:: WORK ORDER ::
From the records below, set down exactly the lines starting with the line that contains "The height and width of the screenshot is (673, 1568)." and going on through the line that contains "Image resolution: width=603". Nothing else is wanted.

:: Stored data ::
+ + + + + + +
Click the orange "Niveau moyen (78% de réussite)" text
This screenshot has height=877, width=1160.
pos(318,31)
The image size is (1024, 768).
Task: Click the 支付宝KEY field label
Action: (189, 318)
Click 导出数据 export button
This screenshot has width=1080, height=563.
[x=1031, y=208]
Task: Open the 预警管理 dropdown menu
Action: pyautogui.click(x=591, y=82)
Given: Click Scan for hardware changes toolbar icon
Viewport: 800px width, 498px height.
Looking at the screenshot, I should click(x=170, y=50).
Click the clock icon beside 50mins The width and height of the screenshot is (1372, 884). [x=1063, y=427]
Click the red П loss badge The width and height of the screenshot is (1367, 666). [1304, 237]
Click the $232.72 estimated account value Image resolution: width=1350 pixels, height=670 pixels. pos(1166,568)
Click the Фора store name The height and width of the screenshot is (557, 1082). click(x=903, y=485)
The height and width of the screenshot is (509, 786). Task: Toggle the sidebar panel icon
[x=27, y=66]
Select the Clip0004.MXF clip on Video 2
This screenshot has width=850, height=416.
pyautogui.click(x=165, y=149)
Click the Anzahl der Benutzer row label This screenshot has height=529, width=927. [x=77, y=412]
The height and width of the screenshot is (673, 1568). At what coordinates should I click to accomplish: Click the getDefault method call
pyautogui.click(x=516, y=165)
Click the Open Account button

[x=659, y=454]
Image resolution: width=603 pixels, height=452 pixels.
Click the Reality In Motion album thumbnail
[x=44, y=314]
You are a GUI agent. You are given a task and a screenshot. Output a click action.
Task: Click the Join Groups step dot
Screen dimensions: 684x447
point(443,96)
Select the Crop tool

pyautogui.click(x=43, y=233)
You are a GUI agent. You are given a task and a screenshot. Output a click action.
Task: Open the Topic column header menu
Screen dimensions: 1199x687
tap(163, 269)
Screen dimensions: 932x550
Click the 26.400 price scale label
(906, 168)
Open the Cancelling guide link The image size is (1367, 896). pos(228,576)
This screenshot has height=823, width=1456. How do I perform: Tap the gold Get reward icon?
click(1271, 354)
+ + + + + + +
:: SOLUTION TO THE PROBLEM ::
The height and width of the screenshot is (673, 1568). At what coordinates should I click to accomplish: Click the getDefault method call
pyautogui.click(x=516, y=165)
Click the Open Account button

[x=659, y=454]
Image resolution: width=603 pixels, height=452 pixels.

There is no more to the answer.